10. RIGHTS AS A STOCKHOLDER.
The Participant shall have no rights as a stockholder with respect to any Shares subject to the Award until the date of the issuance of a certificate for such Shares (as evidenced by the appropriate entry on the books of the Company or of a duly authorized transfer agent of the Company). No adjustment shall be made for dividends, distributions or other rights for which the record date is prior to the date such certificate is issued, except as provided in Section 7. Subject to the provisions of this Agreement, the Participant shall be entitled to all rights and privileges of a stockholder of the Company with respect to Shares deposited in the Escrow pursuant to Section 6.
11. RIGHT TO CONTINUED SERVICE WITH THE COMPANY.
Nothing in this Agreement shall confer upon the Participant any right to continue in the Service of the Company or interfere in any way with any right of the Company to terminate the Participant’s Service at any time.
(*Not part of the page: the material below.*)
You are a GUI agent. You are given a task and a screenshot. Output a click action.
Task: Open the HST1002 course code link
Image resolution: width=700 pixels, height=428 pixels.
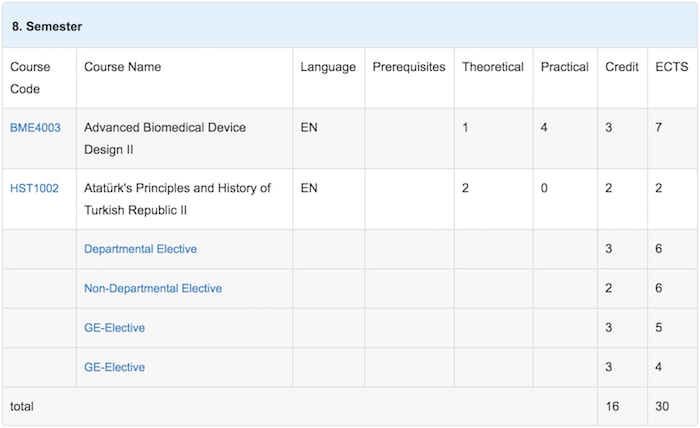[x=34, y=188]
12. MISCELLANEOUS PROVISIONS.
12.1 Administration. All questions of interpretation concerning this Agreement shall be determined by the Board. All determinations by the Board shall be final and binding upon all persons having an interest in the Award. Any officer of the Company shall have the authority to act on behalf of the Company with respect to any matter, right, obligation, or election which is the responsibility of or which is allocated to the Company herein, provided the officer has apparent authority with respect to such matter, right, obligation, or election.
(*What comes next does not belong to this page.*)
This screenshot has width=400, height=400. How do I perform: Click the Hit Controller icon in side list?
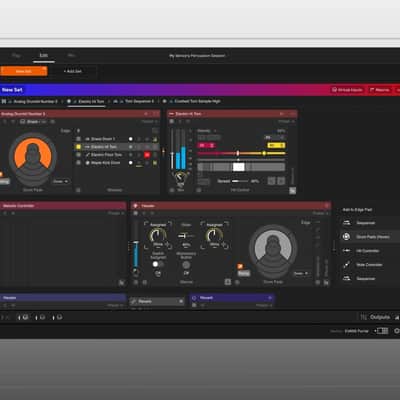347,251
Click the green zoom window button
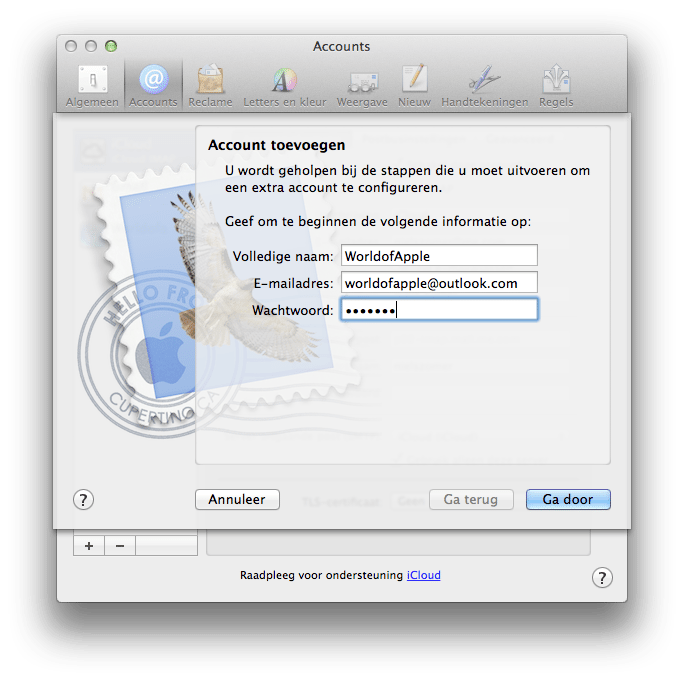 pyautogui.click(x=111, y=46)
12.2 Amendment. The Board may amend this Agreement at any time; provided, however, that no such amendment may adversely affect the Participant’s rights under this Agreement without the consent of the Participant. No amendment or addition to this Agreement shall be effective unless in writing.
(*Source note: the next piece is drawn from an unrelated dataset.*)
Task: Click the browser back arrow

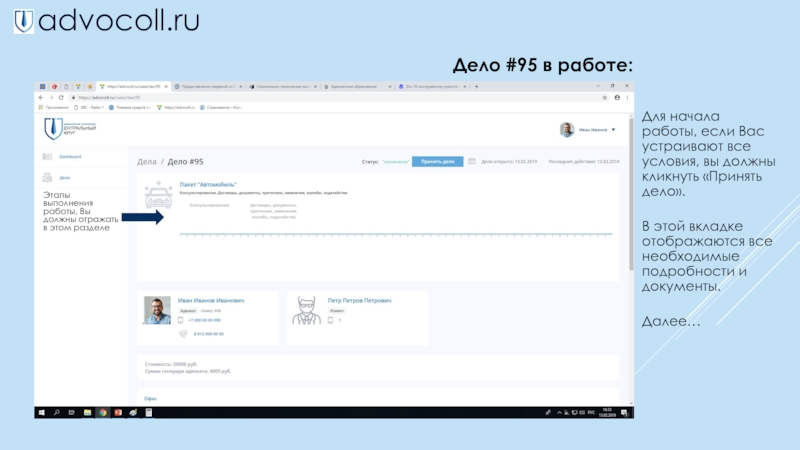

12.3 Nontransferability of the Award. The right to acquire Shares pursuant to the Award may not be assigned or transferred in any manner except by will or by the laws of descent and distribution. During the lifetime of the Participant, all rights with respect to this Award shall be exercisable only by the Participant.
12.4 Further Instruments. The parties hereto agree to execute such further instruments and to take such further action as may reasonably be necessary to carry out the intent of this Agreement.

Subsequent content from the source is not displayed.